> [Tasks to complete]
**1)** Copy the blog post about phantom smells from "I promised to" to "photo by Dan)".
**2)** In the blog post about phantom smells, what did the new jumper smell of?

Ragged Clown

It's just a shadow you're seeing that he's chasing…


The taste of cancer

I promised to provide updates about my health situation but everything is hurry-up-and-wait at the NHS so I have nothing new to report. I thought I’d say a few words about what I am feeling instead.

My only symptom at the moment is phantosmia (phantom smells). This started a couple of years ago when I would just randomly smell something (“Is someone making toast?”) that wasn’t there. It was quite occasional at first — a couple of times a week — and all the smells were nice: marshmallows, butterscotch, popcorn and, my favourite, the smell of rising dough.

Is someone making popcorn?
(CC photo by Dan)

This was right at the start of the COVID and the message at the time was “Don’t go to the doctor unless it is serious!!!” so I didn’t go. Then I got COVID myself and all the smells went away, phantom or otherwise.

A few months later, the phantom smells came back and they weren’t so pleasant the second time around. I had just bought a new jumper from the same company that supplied Sir Ernest Shackleton with jumpers for his expedition to the Antarctic. They are made with raw wool which contains a natural oil that makes the jumpers waterproof. My new jumper smelled disgusting — of dead sheep and lanolin — and Mrs Clown made me put the jumper outside for a few days to air to try to make the smell go away. Anyway, that’s the smell that I began to hallucinate next and it was ALL THE TIME. Finally, I agreed to call the doctor.

Shackleton smells like dead sheep
(Arthur Beale Co)

By the time I got to the doctor, I was back to pleasant smells (Quiche Lorraine, rising dough and sausage sandwiches were the most common) but they were permanently resident in my nostrils. My doctor said “Hmmm. I’ve never heard of hallucinating smells. Let’s send you for a blood test.” By the time I got home, she called me again and said that she had spoken to her colleague and he said I should get an MRI.

MRI booked. MRI done. Results should be ready in two weeks “as we are rather busy at the moment.”

On the way home from the MRI, we went to the Grain Barge with Keith and Nina and my doctor called as we sat down with our beer.

“Are you somewhere you can talk?” (uh. oh.)

“I’m at the pub. The music is a bit loud but I don’t mind if you don’t.”

“Are you with someone?”

“I’m with my wife.”

“I have bad news, I’m afraid. You have a brain tumour. A glioma. I don’t know any more than that at the moment. Someone will call you soon to make an appointment with the neurosurgeon.”

I have this habit of walking up and down when I’m on the phone so my companions didn’t hear any of this. When I got back to my table, I immediately faced a decision. I decided that I did not fancy sitting at the table for a couple of hours with a dark secret so I just blurted.

“Who was that?”

“It was the doctor. I have a brain tumour.”

I would never have planned to do my big reveal in front of friends but it actually worked out for the best (Thanks, Keith and Nina!). We shared a few tears and a few laughs and then we took a selfie to commemorate the occasion as you might expect.

> [Records provided]
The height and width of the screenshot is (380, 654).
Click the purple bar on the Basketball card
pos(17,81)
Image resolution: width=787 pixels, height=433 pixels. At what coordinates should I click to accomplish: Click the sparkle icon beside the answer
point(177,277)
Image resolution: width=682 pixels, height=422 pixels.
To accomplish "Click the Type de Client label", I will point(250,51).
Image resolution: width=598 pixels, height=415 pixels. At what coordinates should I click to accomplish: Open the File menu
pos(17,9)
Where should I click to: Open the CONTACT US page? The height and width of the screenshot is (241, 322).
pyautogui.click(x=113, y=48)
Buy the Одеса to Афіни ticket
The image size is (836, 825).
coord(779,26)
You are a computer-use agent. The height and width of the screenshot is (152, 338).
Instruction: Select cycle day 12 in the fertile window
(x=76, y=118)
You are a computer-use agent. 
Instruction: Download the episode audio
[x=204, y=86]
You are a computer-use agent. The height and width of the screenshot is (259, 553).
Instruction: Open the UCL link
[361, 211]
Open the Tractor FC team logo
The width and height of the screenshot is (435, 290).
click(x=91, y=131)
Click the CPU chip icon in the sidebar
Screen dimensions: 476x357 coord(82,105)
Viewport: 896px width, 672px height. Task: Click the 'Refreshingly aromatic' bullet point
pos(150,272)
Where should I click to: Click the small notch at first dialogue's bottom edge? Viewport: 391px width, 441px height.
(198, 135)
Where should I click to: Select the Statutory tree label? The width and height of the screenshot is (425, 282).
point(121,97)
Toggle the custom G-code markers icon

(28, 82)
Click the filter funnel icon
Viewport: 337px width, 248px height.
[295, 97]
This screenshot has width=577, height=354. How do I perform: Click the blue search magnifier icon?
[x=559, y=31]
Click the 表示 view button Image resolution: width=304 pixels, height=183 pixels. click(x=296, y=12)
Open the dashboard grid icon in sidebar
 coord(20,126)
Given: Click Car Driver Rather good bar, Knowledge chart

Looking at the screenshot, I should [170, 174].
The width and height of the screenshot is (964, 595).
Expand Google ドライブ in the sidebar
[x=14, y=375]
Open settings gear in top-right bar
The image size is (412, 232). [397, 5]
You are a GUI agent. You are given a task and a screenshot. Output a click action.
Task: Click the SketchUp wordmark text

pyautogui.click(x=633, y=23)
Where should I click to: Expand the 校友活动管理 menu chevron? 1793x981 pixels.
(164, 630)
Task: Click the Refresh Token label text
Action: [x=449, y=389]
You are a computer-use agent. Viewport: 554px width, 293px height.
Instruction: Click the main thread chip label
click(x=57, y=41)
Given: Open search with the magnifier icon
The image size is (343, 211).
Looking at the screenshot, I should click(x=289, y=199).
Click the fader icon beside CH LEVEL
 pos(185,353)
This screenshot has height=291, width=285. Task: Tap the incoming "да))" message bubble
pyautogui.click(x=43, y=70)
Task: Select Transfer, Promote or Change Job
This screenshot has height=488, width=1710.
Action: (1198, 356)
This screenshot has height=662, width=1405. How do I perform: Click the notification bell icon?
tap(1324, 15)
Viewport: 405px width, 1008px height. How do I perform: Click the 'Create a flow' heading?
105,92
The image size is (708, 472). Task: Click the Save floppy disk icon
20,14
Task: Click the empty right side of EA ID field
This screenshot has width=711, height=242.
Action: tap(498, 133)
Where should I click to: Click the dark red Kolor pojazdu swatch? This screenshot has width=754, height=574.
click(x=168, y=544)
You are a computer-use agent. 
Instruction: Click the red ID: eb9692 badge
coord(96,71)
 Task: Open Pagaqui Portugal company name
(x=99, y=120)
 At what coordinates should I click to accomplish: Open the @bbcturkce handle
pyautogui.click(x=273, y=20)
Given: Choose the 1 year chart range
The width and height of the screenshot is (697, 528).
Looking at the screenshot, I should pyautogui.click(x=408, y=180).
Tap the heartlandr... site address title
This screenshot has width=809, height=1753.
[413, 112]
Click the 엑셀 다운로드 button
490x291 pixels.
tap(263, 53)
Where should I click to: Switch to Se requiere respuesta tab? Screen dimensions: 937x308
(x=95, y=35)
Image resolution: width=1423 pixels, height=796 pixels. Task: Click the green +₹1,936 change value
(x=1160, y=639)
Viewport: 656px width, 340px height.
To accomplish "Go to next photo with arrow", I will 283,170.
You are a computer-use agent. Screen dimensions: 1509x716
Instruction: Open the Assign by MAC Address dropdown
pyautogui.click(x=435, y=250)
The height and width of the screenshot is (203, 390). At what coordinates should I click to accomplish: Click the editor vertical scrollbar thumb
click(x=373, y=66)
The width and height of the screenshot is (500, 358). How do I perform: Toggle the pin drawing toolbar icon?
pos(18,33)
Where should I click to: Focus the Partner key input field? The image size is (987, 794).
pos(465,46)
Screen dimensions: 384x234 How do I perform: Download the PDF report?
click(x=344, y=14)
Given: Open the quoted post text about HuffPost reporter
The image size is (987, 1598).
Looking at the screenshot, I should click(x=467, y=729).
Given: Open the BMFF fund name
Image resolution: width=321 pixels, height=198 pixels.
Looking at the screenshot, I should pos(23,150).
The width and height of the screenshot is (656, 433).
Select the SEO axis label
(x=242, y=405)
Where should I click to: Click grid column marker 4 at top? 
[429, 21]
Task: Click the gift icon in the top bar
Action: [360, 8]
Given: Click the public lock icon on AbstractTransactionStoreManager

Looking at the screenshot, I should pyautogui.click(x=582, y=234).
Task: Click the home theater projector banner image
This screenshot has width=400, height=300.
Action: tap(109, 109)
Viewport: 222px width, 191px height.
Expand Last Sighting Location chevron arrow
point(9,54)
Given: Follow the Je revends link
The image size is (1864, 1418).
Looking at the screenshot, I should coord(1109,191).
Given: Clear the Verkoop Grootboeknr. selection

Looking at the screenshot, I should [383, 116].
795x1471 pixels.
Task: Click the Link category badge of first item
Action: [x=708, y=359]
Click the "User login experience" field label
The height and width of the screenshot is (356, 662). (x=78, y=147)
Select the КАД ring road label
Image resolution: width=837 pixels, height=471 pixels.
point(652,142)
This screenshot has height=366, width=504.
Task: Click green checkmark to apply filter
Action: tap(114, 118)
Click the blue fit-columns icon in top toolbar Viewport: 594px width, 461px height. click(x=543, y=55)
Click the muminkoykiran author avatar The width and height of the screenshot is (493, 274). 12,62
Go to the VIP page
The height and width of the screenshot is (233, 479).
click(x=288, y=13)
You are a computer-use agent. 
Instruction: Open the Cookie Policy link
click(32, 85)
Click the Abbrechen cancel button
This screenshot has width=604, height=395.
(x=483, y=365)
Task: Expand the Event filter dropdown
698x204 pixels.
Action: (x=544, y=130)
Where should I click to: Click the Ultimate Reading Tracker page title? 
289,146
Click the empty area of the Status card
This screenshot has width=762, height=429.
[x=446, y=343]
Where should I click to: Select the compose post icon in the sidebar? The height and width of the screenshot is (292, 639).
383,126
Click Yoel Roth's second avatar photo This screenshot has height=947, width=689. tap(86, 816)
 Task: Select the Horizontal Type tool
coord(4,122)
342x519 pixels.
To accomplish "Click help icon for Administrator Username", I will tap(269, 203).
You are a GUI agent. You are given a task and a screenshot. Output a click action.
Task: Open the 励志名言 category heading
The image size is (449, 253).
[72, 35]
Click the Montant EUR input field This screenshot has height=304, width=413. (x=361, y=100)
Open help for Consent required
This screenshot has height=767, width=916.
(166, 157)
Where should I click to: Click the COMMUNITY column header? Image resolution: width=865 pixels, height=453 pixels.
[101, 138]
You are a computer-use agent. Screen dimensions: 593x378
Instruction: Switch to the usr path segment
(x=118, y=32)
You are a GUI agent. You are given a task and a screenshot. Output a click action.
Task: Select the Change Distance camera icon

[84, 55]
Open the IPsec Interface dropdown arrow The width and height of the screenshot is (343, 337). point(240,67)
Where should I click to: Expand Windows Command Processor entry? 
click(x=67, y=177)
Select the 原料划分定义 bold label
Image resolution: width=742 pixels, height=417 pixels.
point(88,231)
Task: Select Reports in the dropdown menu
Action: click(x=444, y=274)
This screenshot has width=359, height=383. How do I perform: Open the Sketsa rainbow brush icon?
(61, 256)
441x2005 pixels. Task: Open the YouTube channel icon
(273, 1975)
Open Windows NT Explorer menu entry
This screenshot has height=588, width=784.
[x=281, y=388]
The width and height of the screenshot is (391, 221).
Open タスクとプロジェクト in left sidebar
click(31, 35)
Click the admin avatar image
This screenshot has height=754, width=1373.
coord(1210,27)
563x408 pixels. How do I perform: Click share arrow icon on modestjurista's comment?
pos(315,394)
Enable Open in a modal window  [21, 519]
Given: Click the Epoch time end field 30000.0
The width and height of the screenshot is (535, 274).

> [Results]
**1)**
I promised to provide updates about my health situation but everything is hurry-up-and-wait at the NHS so I have nothing new to report. I thought I’d say a few words about what I am feeling instead.

My only symptom at the moment is phantosmia (phantom smells). This started a couple of years ago when I would just randomly smell something (“Is someone making toast?”) that wasn’t there. It was quite occasional at first — a couple of times a week — and all the smells were nice: marshmallows, butterscotch, popcorn and, my favourite, the smell of rising dough.

Is someone making popcorn?
(CC photo by Dan)

**2)** Dead sheep and lanolin.